D’où vient qu’un jour je me suis mis à écrire ? Sans doute, ce jour-là, de me sentir brouillé : brouillé par quoi ? brouillé d’avec quoi ?
Aujourd’hui le terme brouillon que l’on utilisait à l’école pour signifier le premier jet d’un texte n’est plus guère en usage. Serait-ce que les scripteurs aient craint d’y entendre un adjectif les désignant ? Moi, je m’y accroche à ce brouillon, car c’est brouillon ou si vous voulez dans le brouillard qu’il m’arrive de découvrir un chemin qui n’était pas inscrit sur la carte. Et je soupçonne de plus en plus que le texte achevé doit plus au brouillon qu’à la pensée première qui le vit naître.
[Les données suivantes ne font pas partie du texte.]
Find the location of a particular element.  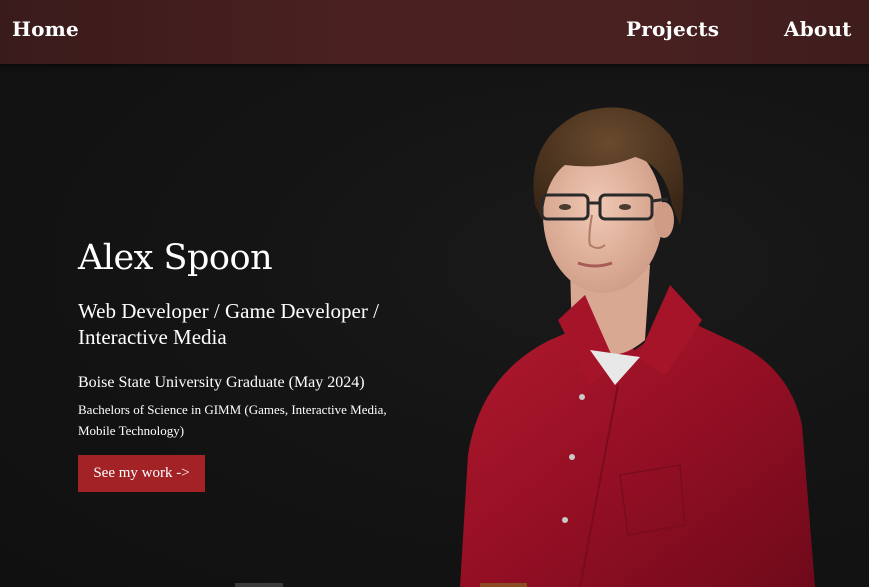

hero-name: Alex Spoon is located at coordinates (176, 258).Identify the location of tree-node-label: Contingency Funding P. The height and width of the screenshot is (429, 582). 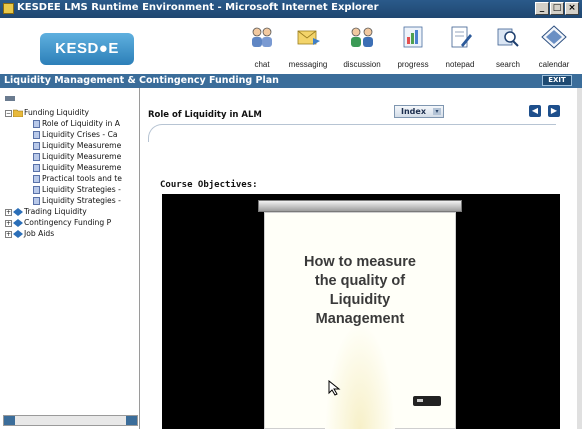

Né en France en 1948, il arrive en Suisse en 1969, par un coup du destin. Le même destin le voit se consacrer à la culture : théâtre, lectures, radio, cinéma, enseignement, écriture (auteur d’une œuvre poétique importante), et ce durant plus de cinquante ans, un demi-siècle. Il ne doute pas que ce soit cette longévité biographique qui l’ai fait se pencher en penseur sur l’agoniagraphie et la thanatographie, sur le passage du temps et l’éternel retour, sur l’impossible inscription de la vie sur catalogue.